Wednesday, March 18, 2015 12:00 am EDT
"The survey was inspiring. I am encouraged by Wiley’s work to support societies and this survey goes a long way to helping me find solutions to our challenges"

Hoboken, NEW JERSEY- March 18, 2015 — Results from a survey of researchers and research-based professionals by John Wiley & Sons, Inc.— the world’s largest society publisher with more than 900 society partnerships — reveal the most valued benefits offered to members by scholarly societies.

When asked which aspect of society membership appeals most, 27% of respondents indicate that access to a peer-reviewed journal publishing scholarly research is most appealing. Another 26% of respondents said that continuing education and training opportunities are most valued. Many respondents indicated they joined an academic association due to the quality of research content, prestige of the organization and networking opportunities.

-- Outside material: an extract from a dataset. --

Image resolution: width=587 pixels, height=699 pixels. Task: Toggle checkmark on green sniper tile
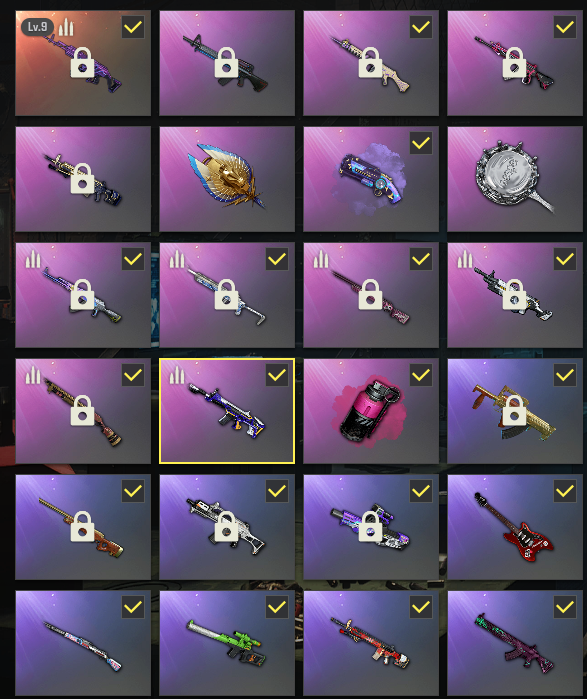click(x=277, y=607)
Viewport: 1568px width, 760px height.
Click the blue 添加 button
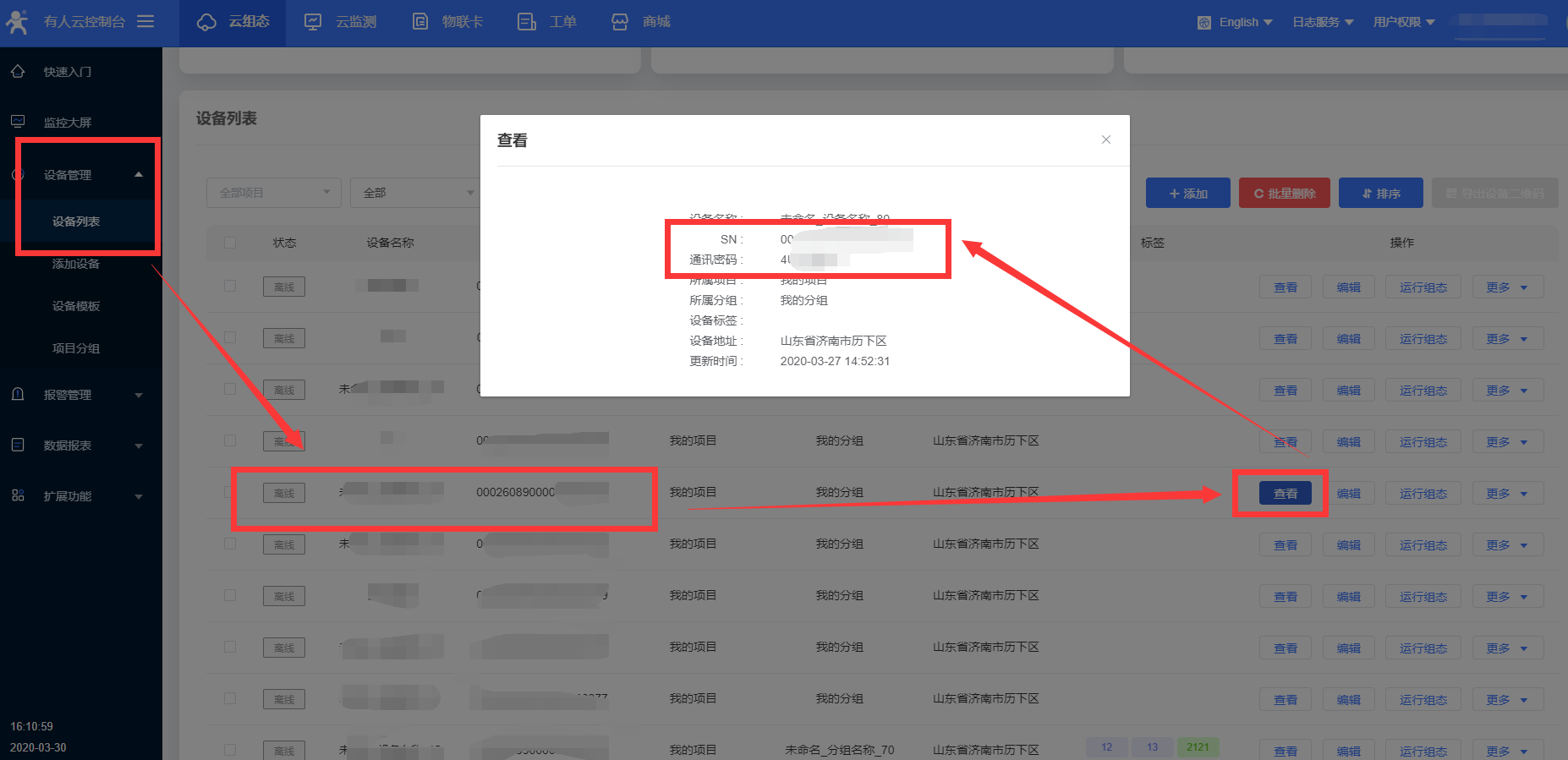tap(1187, 194)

But why don’t members join and why do they leave a membership organization? And, how do societies and associations add value?

Roughly 26% of the survey participants were not affiliated with a society during the 12-month period prior to taking the survey. Of those in the non-member group, 24% thought the cost was too high, 15% noted they had never been invited to join, while 12% indicated it never occurred to them to join a society. Another 12% did not know what associations were available in their field. This opens up a real opportunity for society marketing and communication of mission, values and benefits.

“The survey was inspiring. I am encouraged by Wiley’s work to support societies and this survey goes a long way to helping me find solutions to our challenges,” says Diane Cushman, Executive Director, National Council on Family Relations and a member of Wiley’s Society Advisory Board.

Philip Carpenter, Wiley’s Senior Vice President and Managing Director, Research Communications adds, “Understanding our communities and the challenges they face is crucial to Wiley. We will continue to survey researchers and professionals each year to further understand what is important to them and use that knowledge to develop strategic services for our society partners.”

In 2014 Wiley invited 1.2 million professionals in fields that include medicine, healthcare, engineering, life sciences, social and behavioral sciences and humanities to take part in the survey. A total of 13,929 individuals completed the survey that aimed to:

  • Understand      the role academic associations play in helping researchers advance their      disciplines;
  • Identify      unmet informational and educational needs of professionals and      researchers;
  • Determine      ways for societies to increase their value and relevance.

Of the respondents, 69% were members of a society or association during the prior 12 months. Respondents represented four generations (Silent Generation, Baby Boomers, Generation X and Millennials), 173 countries, and a wide array of professional settings. On average respondents are 45 years of age, with 23% living in the U.S., 16% working in medicine, 37% completing a Ph.D., and 35% having more than 20 years of work experience. The majority of those surveyed are professionals in the fields of science, technology, engineering, medicine, the social sciences, and the humanities.

“Our mission is to support scholarly societies as they work to advance research, learning, and practice in their respective disciplines,” Carpenter said. “The Wiley Membership Survey was designed to gain a deeper understanding of the needs of the communities of individuals that are members of scholarly and professional societies so that we, as an organization, can continue to provide the best possible support to our membership-based partners.”